# Given entries
-- Opening Marker --
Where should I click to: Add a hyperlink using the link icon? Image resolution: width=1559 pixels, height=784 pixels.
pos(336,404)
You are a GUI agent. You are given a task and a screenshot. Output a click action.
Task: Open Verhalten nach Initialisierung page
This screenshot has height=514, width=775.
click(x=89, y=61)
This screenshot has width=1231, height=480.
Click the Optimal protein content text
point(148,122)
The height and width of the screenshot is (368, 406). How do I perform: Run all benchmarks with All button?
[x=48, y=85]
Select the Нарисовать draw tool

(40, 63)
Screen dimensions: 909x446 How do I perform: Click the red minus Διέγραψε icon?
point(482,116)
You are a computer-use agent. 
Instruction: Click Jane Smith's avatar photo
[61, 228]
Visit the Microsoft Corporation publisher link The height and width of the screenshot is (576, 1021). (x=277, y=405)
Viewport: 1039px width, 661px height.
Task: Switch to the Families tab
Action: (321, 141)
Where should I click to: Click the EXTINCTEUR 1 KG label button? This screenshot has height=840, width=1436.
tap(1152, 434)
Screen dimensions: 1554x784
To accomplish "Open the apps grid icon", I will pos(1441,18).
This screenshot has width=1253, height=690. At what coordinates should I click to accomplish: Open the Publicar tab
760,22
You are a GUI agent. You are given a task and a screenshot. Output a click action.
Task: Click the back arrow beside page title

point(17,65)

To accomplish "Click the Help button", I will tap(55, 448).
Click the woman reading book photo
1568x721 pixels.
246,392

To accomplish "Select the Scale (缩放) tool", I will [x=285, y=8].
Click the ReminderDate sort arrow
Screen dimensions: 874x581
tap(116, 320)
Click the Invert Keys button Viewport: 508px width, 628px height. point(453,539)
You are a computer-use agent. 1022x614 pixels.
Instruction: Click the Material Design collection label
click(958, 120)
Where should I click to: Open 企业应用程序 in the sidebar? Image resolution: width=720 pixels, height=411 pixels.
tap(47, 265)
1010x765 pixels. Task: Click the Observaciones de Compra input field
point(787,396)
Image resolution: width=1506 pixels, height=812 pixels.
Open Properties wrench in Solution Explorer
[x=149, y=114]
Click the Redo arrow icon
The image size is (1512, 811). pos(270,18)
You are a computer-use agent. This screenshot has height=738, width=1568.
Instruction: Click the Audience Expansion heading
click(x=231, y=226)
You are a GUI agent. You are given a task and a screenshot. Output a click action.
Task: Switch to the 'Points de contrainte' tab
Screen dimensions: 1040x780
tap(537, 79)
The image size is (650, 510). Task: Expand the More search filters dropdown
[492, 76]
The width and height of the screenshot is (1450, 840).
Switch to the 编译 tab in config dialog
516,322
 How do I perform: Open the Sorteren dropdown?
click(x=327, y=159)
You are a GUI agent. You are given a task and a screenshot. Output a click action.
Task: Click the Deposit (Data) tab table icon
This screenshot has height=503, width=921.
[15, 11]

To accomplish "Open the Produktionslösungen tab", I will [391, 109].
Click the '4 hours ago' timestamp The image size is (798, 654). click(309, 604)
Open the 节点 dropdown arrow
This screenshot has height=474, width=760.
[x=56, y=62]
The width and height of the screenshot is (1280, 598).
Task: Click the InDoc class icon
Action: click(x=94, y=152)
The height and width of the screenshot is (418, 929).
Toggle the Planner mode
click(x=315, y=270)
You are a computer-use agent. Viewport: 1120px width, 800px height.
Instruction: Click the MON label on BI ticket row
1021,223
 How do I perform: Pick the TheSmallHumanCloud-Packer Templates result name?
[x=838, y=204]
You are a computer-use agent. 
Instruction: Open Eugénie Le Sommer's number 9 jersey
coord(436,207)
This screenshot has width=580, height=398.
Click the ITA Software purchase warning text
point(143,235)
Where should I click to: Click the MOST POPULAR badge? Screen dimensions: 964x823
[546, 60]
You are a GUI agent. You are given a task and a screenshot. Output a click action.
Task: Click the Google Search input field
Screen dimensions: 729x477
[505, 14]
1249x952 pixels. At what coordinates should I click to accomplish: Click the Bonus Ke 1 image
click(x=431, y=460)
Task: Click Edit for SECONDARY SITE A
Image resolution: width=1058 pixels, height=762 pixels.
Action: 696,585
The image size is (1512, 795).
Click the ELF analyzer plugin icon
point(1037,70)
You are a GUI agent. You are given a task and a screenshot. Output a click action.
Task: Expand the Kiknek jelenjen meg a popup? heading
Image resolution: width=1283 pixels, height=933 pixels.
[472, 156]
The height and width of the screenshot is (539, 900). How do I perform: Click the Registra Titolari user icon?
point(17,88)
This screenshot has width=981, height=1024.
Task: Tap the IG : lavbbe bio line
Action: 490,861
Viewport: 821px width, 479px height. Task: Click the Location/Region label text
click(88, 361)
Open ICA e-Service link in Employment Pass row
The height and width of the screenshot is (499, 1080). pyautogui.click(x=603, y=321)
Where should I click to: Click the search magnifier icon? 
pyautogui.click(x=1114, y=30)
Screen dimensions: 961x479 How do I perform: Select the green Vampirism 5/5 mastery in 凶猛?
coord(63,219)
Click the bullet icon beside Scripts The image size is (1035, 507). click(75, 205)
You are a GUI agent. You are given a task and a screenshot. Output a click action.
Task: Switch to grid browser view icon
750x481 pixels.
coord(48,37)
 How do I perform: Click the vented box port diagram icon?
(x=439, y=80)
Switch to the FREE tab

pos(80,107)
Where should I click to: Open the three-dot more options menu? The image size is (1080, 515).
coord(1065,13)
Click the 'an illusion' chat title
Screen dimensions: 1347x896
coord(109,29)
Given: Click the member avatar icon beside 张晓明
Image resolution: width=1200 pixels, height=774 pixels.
-- Closing Marker --
# What to produce
Using the listing above, retype each line exactly.

# Written reply
Where should I click to: Add a hyperlink using the link icon? Image resolution: width=1559 pixels, height=784 pixels.
pos(336,404)
You are a GUI agent. You are given a task and a screenshot. Output a click action.
Task: Open Verhalten nach Initialisierung page
This screenshot has height=514, width=775.
click(x=89, y=61)
This screenshot has width=1231, height=480.
Click the Optimal protein content text
point(148,122)
The height and width of the screenshot is (368, 406). How do I perform: Run all benchmarks with All button?
[x=48, y=85]
Select the Нарисовать draw tool

(40, 63)
Screen dimensions: 909x446 How do I perform: Click the red minus Διέγραψε icon?
point(482,116)
You are a computer-use agent. 
Instruction: Click Jane Smith's avatar photo
[61, 228]
Visit the Microsoft Corporation publisher link The height and width of the screenshot is (576, 1021). (x=277, y=405)
Viewport: 1039px width, 661px height.
Task: Switch to the Families tab
Action: (321, 141)
Where should I click to: Click the EXTINCTEUR 1 KG label button? This screenshot has height=840, width=1436.
tap(1152, 434)
Screen dimensions: 1554x784
To accomplish "Open the apps grid icon", I will pos(1441,18).
This screenshot has width=1253, height=690. At what coordinates should I click to accomplish: Open the Publicar tab
760,22
You are a GUI agent. You are given a task and a screenshot. Output a click action.
Task: Click the back arrow beside page title

point(17,65)

To accomplish "Click the Help button", I will tap(55, 448).
Click the woman reading book photo
1568x721 pixels.
246,392

To accomplish "Select the Scale (缩放) tool", I will [x=285, y=8].
Click the ReminderDate sort arrow
Screen dimensions: 874x581
tap(116, 320)
Click the Invert Keys button Viewport: 508px width, 628px height. point(453,539)
You are a computer-use agent. 1022x614 pixels.
Instruction: Click the Material Design collection label
click(958, 120)
Where should I click to: Open 企业应用程序 in the sidebar? Image resolution: width=720 pixels, height=411 pixels.
tap(47, 265)
1010x765 pixels. Task: Click the Observaciones de Compra input field
point(787,396)
Image resolution: width=1506 pixels, height=812 pixels.
Open Properties wrench in Solution Explorer
[x=149, y=114]
Click the Redo arrow icon
The image size is (1512, 811). pos(270,18)
You are a computer-use agent. This screenshot has height=738, width=1568.
Instruction: Click the Audience Expansion heading
click(x=231, y=226)
You are a GUI agent. You are given a task and a screenshot. Output a click action.
Task: Switch to the 'Points de contrainte' tab
Screen dimensions: 1040x780
tap(537, 79)
The image size is (650, 510). Task: Expand the More search filters dropdown
[492, 76]
The width and height of the screenshot is (1450, 840).
Switch to the 编译 tab in config dialog
516,322
 How do I perform: Open the Sorteren dropdown?
click(x=327, y=159)
You are a GUI agent. You are given a task and a screenshot. Output a click action.
Task: Click the Deposit (Data) tab table icon
This screenshot has height=503, width=921.
[15, 11]

To accomplish "Open the Produktionslösungen tab", I will [391, 109].
Click the '4 hours ago' timestamp The image size is (798, 654). click(309, 604)
Open the 节点 dropdown arrow
This screenshot has height=474, width=760.
[x=56, y=62]
The width and height of the screenshot is (1280, 598).
Task: Click the InDoc class icon
Action: click(x=94, y=152)
The height and width of the screenshot is (418, 929).
Toggle the Planner mode
click(x=315, y=270)
You are a computer-use agent. Viewport: 1120px width, 800px height.
Instruction: Click the MON label on BI ticket row
1021,223
 How do I perform: Pick the TheSmallHumanCloud-Packer Templates result name?
[x=838, y=204]
You are a computer-use agent. 
Instruction: Open Eugénie Le Sommer's number 9 jersey
coord(436,207)
This screenshot has width=580, height=398.
Click the ITA Software purchase warning text
point(143,235)
Where should I click to: Click the MOST POPULAR badge? Screen dimensions: 964x823
[546, 60]
You are a GUI agent. You are given a task and a screenshot. Output a click action.
Task: Click the Google Search input field
Screen dimensions: 729x477
[505, 14]
1249x952 pixels. At what coordinates should I click to accomplish: Click the Bonus Ke 1 image
click(x=431, y=460)
Task: Click Edit for SECONDARY SITE A
Image resolution: width=1058 pixels, height=762 pixels.
Action: 696,585
The image size is (1512, 795).
Click the ELF analyzer plugin icon
point(1037,70)
You are a GUI agent. You are given a task and a screenshot. Output a click action.
Task: Expand the Kiknek jelenjen meg a popup? heading
Image resolution: width=1283 pixels, height=933 pixels.
[472, 156]
The height and width of the screenshot is (539, 900). How do I perform: Click the Registra Titolari user icon?
point(17,88)
This screenshot has width=981, height=1024.
Task: Tap the IG : lavbbe bio line
Action: 490,861
Viewport: 821px width, 479px height. Task: Click the Location/Region label text
click(88, 361)
Open ICA e-Service link in Employment Pass row
The height and width of the screenshot is (499, 1080). pyautogui.click(x=603, y=321)
Where should I click to: Click the search magnifier icon? 
pyautogui.click(x=1114, y=30)
Screen dimensions: 961x479 How do I perform: Select the green Vampirism 5/5 mastery in 凶猛?
coord(63,219)
Click the bullet icon beside Scripts The image size is (1035, 507). click(75, 205)
You are a GUI agent. You are given a task and a screenshot. Output a click action.
Task: Switch to grid browser view icon
750x481 pixels.
coord(48,37)
 How do I perform: Click the vented box port diagram icon?
(x=439, y=80)
Switch to the FREE tab

pos(80,107)
Where should I click to: Open the three-dot more options menu? The image size is (1080, 515).
coord(1065,13)
Click the 'an illusion' chat title
Screen dimensions: 1347x896
coord(109,29)
Given: Click the member avatar icon beside 张晓明
Image resolution: width=1200 pixels, height=774 pixels.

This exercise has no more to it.